In explaining his vote, Myrie pushed back on comments from GOP senators who casted these new gun control bills as unconstitutional given the Supreme Court ruling.

“I disagree with the Supreme Court’s ruling in Bruen,” Myrie said. “But it is the law of the land. And the court made two things clear. One was that we have the ability to designate sensitive places, if we look to the historic tradition – long-standing well-settled regulations. And the court explicitly included in those long-standing well-settled regulations schools, government buildings, legislative assemblies, polling places, and courthouses. So, we know that those are presumptively constitutional. But the court said that we are also facing different challenges today than we were in the 18th and 19th Century. And that in examining gun regulations, the court can look to new and analogous regulations as it relates to determining sensitive places.”

The legislative package also intends to strengthen the concealed carry permitting process by adding the requirement applicants must demonstrate “good moral character” in order to obtain a license. They also must do an in-person interview with a licensing officer and submit materials including the names and contact information of their spouse or partner, five character references and a list of all their social media accounts from the past three years.

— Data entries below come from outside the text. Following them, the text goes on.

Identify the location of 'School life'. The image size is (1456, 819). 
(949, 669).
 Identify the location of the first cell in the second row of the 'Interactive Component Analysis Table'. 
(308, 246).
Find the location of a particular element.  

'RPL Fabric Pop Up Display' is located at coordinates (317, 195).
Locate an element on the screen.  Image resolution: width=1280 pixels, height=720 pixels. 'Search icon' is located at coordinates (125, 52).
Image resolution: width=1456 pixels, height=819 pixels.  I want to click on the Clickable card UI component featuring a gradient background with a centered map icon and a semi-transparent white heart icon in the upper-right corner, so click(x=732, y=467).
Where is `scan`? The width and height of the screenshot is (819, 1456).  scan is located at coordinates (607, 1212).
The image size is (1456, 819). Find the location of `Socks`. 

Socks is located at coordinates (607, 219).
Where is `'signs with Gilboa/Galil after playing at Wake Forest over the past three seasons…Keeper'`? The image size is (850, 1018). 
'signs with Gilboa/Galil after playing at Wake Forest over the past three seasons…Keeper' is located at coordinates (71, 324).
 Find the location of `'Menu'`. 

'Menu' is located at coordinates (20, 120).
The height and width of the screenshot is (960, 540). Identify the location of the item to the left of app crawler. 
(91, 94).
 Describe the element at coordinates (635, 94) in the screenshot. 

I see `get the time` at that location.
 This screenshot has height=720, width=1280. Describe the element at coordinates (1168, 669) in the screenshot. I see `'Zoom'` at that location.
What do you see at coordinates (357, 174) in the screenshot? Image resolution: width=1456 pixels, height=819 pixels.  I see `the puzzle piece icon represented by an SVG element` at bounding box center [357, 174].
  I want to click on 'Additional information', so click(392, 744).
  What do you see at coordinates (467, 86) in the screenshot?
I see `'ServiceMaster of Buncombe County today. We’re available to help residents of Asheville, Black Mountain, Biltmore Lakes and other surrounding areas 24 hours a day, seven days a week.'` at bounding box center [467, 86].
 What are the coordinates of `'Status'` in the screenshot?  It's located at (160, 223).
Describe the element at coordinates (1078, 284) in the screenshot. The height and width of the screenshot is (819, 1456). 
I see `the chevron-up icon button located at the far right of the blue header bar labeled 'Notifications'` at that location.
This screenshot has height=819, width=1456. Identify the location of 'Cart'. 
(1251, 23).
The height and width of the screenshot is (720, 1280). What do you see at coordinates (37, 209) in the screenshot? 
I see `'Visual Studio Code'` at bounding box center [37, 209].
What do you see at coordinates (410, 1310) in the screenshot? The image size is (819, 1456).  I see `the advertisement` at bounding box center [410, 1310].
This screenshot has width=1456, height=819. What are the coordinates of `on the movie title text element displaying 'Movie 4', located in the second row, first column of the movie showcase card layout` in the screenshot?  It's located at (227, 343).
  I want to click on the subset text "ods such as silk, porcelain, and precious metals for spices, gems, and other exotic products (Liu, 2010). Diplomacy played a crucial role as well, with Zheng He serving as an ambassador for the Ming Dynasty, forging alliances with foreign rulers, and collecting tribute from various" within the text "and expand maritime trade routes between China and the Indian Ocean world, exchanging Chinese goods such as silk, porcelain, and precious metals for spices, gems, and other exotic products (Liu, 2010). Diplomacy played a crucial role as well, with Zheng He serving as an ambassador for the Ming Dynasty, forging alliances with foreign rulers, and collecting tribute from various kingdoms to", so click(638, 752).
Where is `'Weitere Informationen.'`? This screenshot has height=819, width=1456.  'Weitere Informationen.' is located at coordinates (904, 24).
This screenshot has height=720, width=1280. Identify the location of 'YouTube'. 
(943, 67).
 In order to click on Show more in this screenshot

Additionally, applicants can’t have committed third degree assault, misdemeanor driving under the influence or menacing over the past five years.

The legislation also changed language in a bill passed earlier this year that banned certain kinds of bullet-proof vests to include steal-plated body armor.

In addition to pushing back on the constitutionality of the package, Senate Republicans also decried the Democratic supermajority’s urgency in moving to pass the bills. GOP state Senators Daniel Stec (R–Adirondack region) and Thomas O’Mara (R–Southern Tier) both said Democrats rushed the bills onto the floor only 12 hours after they were written and didn’t wait the constitutionally required three-day aging period.

“What is the necessity of waiving the three-day constitutional waiting period to approve a bill in the legislature?” O’Mara asked. “Why are we doing this today, and less than 12 hours of having this bill in our hands, and having no opportunity for the public to weigh in on this?”

Kavanagh responded that the process had to move quickly, even though the bills won’t take effect until September, given the recency of the court ruling. And also to give gun permit holders enough time to read up on all of the changes made.

The Senate also passed the Equality Amendment, which adds several protected classes under the state constitution including race, disability, sex, gender identity, pregnancy and “pregnancy outcomes.” The bill passed by a 49-14 vote with seven senate Republicans voting in favor.

In order for an amendment to be added to the constitution, it must be passed by two consecutive sessions of the state legislature and then approved by a state-wide referendum vote. If the amendment passes both now and next session, it could be on the ballot in 2023 or 2024.

“The reversal of Roe v. Wade made it clear that New York State must continue to stand up and be a national leader to protect women and individual rights,” the majority leader said. “That is why we are proactively codifying broader equal rights under the law and ensuring the constitutional right to abortion and contraception in New York. This is a massive step forward for our state while others move backwards, and an important stance against the Supreme Court’s attacks on our rights.”

This report was updated to reflect new developments after post time.